(Entries taken from a collection)
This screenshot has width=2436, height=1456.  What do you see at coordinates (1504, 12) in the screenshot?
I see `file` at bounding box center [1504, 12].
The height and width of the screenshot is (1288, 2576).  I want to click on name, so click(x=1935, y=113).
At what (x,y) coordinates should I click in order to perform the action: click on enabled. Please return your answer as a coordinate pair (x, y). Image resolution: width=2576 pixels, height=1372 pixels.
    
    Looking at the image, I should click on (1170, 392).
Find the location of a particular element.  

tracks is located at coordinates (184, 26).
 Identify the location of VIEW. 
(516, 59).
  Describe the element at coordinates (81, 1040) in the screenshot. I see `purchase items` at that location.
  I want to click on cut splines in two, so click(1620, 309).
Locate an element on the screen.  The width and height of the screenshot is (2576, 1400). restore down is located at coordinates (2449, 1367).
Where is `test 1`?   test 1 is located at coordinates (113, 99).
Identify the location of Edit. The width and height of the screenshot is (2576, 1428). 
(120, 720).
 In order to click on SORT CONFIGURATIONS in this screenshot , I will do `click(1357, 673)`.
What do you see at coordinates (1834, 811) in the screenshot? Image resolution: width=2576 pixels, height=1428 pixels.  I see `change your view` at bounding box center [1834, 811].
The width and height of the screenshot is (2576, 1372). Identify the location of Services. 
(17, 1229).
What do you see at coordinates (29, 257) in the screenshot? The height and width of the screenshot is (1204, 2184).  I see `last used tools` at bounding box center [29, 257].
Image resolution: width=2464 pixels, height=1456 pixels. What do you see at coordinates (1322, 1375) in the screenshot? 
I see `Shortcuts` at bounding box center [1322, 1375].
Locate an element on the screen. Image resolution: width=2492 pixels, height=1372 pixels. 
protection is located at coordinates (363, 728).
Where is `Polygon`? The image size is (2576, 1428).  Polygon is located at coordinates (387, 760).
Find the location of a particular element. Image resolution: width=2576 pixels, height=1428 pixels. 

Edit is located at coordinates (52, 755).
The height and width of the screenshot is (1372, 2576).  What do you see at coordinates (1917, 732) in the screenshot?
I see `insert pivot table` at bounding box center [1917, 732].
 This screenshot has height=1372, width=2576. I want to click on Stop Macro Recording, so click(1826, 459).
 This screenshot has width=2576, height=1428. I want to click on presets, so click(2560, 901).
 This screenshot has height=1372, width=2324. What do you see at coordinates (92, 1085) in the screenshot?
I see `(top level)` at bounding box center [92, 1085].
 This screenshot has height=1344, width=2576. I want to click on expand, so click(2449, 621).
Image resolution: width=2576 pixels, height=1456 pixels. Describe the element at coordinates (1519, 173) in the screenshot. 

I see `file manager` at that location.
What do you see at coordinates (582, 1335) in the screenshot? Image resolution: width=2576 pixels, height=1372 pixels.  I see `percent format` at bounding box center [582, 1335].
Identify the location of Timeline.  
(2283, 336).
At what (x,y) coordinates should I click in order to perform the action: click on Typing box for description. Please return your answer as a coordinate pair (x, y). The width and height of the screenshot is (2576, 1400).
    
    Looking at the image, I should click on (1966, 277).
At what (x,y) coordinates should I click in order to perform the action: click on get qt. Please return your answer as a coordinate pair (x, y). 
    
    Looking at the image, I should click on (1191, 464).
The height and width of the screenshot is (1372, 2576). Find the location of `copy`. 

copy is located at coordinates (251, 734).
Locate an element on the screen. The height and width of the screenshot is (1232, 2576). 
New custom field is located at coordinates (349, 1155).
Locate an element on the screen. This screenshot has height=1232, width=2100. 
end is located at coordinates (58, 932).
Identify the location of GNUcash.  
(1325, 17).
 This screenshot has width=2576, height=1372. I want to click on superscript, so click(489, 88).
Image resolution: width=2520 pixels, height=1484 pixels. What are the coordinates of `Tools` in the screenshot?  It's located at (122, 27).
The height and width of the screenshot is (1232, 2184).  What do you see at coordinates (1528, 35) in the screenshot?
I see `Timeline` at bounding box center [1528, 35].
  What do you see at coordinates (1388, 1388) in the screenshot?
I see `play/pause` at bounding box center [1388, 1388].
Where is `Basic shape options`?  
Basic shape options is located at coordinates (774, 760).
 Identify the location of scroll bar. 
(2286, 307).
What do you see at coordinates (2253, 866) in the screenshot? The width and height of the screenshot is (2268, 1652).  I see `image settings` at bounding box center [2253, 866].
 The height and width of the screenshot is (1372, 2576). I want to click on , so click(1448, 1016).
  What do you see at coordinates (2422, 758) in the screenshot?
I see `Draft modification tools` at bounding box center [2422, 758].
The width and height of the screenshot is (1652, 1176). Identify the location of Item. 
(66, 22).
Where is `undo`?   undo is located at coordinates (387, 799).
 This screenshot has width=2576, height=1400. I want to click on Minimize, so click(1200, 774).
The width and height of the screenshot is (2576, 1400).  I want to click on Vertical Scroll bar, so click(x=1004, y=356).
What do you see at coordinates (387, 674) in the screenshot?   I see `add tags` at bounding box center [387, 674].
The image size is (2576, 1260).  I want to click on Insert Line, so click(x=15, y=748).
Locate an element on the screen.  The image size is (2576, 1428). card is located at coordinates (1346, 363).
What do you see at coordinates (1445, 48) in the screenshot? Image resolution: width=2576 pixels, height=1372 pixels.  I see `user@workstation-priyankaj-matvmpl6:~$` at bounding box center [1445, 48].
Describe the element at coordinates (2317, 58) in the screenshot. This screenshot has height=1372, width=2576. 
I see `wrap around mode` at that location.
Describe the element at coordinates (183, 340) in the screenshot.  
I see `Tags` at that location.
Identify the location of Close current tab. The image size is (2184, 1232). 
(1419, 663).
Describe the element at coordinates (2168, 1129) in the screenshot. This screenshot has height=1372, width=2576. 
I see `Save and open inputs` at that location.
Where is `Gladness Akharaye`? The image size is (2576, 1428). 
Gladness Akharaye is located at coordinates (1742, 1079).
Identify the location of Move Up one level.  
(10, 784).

EXERCISE:
Output the lines of these items as a JSON list of strings, one string per line, leaving out blank lines.

CORRECT RESPONSE:
[
  "This screenshot has width=2436, height=1456.  What do you see at coordinates (1504, 12) in the screenshot?",
  "I see `file` at bounding box center [1504, 12].",
  "The height and width of the screenshot is (1288, 2576).  I want to click on name, so click(x=1935, y=113).",
  "At what (x,y) coordinates should I click in order to perform the action: click on enabled. Please return your answer as a coordinate pair (x, y). Image resolution: width=2576 pixels, height=1372 pixels.",
  "    Looking at the image, I should click on (1170, 392).",
  "Find the location of a particular element.  ",
  "tracks is located at coordinates (184, 26).",
  " Identify the location of VIEW. ",
  "(516, 59).",
  "  Describe the element at coordinates (81, 1040) in the screenshot. I see `purchase items` at that location.",
  "  I want to click on cut splines in two, so click(1620, 309).",
  "Locate an element on the screen.  The width and height of the screenshot is (2576, 1400). restore down is located at coordinates (2449, 1367).",
  "Where is `test 1`?   test 1 is located at coordinates (113, 99).",
  "Identify the location of Edit. The width and height of the screenshot is (2576, 1428). ",
  "(120, 720).",
  " In order to click on SORT CONFIGURATIONS in this screenshot , I will do `click(1357, 673)`.",
  "What do you see at coordinates (1834, 811) in the screenshot? Image resolution: width=2576 pixels, height=1428 pixels.  I see `change your view` at bounding box center [1834, 811].",
  "The width and height of the screenshot is (2576, 1372). Identify the location of Services. ",
  "(17, 1229).",
  "What do you see at coordinates (29, 257) in the screenshot? The height and width of the screenshot is (1204, 2184).  I see `last used tools` at bounding box center [29, 257].",
  "Image resolution: width=2464 pixels, height=1456 pixels. What do you see at coordinates (1322, 1375) in the screenshot? ",
  "I see `Shortcuts` at bounding box center [1322, 1375].",
  "Locate an element on the screen. Image resolution: width=2492 pixels, height=1372 pixels. ",
  "protection is located at coordinates (363, 728).",
  "Where is `Polygon`? The image size is (2576, 1428).  Polygon is located at coordinates (387, 760).",
  "Find the location of a particular element. Image resolution: width=2576 pixels, height=1428 pixels. ",
  "Edit is located at coordinates (52, 755).",
  "The height and width of the screenshot is (1372, 2576).  What do you see at coordinates (1917, 732) in the screenshot?",
  "I see `insert pivot table` at bounding box center [1917, 732].",
  " This screenshot has height=1372, width=2576. I want to click on Stop Macro Recording, so click(1826, 459).",
  " This screenshot has width=2576, height=1428. I want to click on presets, so click(2560, 901).",
  " This screenshot has height=1372, width=2324. What do you see at coordinates (92, 1085) in the screenshot?",
  "I see `(top level)` at bounding box center [92, 1085].",
  " This screenshot has height=1344, width=2576. I want to click on expand, so click(2449, 621).",
  "Image resolution: width=2576 pixels, height=1456 pixels. Describe the element at coordinates (1519, 173) in the screenshot. ",
  "I see `file manager` at that location.",
  "What do you see at coordinates (582, 1335) in the screenshot? Image resolution: width=2576 pixels, height=1372 pixels.  I see `percent format` at bounding box center [582, 1335].",
  "Identify the location of Timeline.  ",
  "(2283, 336).",
  "At what (x,y) coordinates should I click in order to perform the action: click on Typing box for description. Please return your answer as a coordinate pair (x, y). The width and height of the screenshot is (2576, 1400).",
  "    Looking at the image, I should click on (1966, 277).",
  "At what (x,y) coordinates should I click in order to perform the action: click on get qt. Please return your answer as a coordinate pair (x, y). ",
  "    Looking at the image, I should click on (1191, 464).",
  "The height and width of the screenshot is (1372, 2576). Find the location of `copy`. ",
  "copy is located at coordinates (251, 734).",
  "Locate an element on the screen. The height and width of the screenshot is (1232, 2576). ",
  "New custom field is located at coordinates (349, 1155).",
  "Locate an element on the screen. This screenshot has height=1232, width=2100. ",
  "end is located at coordinates (58, 932).",
  "Identify the location of GNUcash.  ",
  "(1325, 17).",
  " This screenshot has width=2576, height=1372. I want to click on superscript, so click(489, 88).",
  "Image resolution: width=2520 pixels, height=1484 pixels. What are the coordinates of `Tools` in the screenshot?  It's located at (122, 27).",
  "The height and width of the screenshot is (1232, 2184).  What do you see at coordinates (1528, 35) in the screenshot?",
  "I see `Timeline` at bounding box center [1528, 35].",
  "  What do you see at coordinates (1388, 1388) in the screenshot?",
  "I see `play/pause` at bounding box center [1388, 1388].",
  "Where is `Basic shape options`?  ",
  "Basic shape options is located at coordinates (774, 760).",
  " Identify the location of scroll bar. ",
  "(2286, 307).",
  "What do you see at coordinates (2253, 866) in the screenshot? The width and height of the screenshot is (2268, 1652).  I see `image settings` at bounding box center [2253, 866].",
  " The height and width of the screenshot is (1372, 2576). I want to click on , so click(1448, 1016).",
  "  What do you see at coordinates (2422, 758) in the screenshot?",
  "I see `Draft modification tools` at bounding box center [2422, 758].",
  "The width and height of the screenshot is (1652, 1176). Identify the location of Item. ",
  "(66, 22).",
  "Where is `undo`?   undo is located at coordinates (387, 799).",
  " This screenshot has width=2576, height=1400. I want to click on Minimize, so click(1200, 774).",
  "The width and height of the screenshot is (2576, 1400).  I want to click on Vertical Scroll bar, so click(x=1004, y=356).",
  "What do you see at coordinates (387, 674) in the screenshot?   I see `add tags` at bounding box center [387, 674].",
  "The image size is (2576, 1260).  I want to click on Insert Line, so click(x=15, y=748).",
  "Locate an element on the screen.  The image size is (2576, 1428). card is located at coordinates (1346, 363).",
  "What do you see at coordinates (1445, 48) in the screenshot? Image resolution: width=2576 pixels, height=1372 pixels.  I see `user@workstation-priyankaj-matvmpl6:~$` at bounding box center [1445, 48].",
  "Describe the element at coordinates (2317, 58) in the screenshot. This screenshot has height=1372, width=2576. ",
  "I see `wrap around mode` at that location.",
  "Describe the element at coordinates (183, 340) in the screenshot.  ",
  "I see `Tags` at that location.",
  "Identify the location of Close current tab. The image size is (2184, 1232). ",
  "(1419, 663).",
  "Describe the element at coordinates (2168, 1129) in the screenshot. This screenshot has height=1372, width=2576. ",
  "I see `Save and open inputs` at that location.",
  "Where is `Gladness Akharaye`? The image size is (2576, 1428). ",
  "Gladness Akharaye is located at coordinates (1742, 1079).",
  "Identify the location of Move Up one level.  ",
  "(10, 784)."
]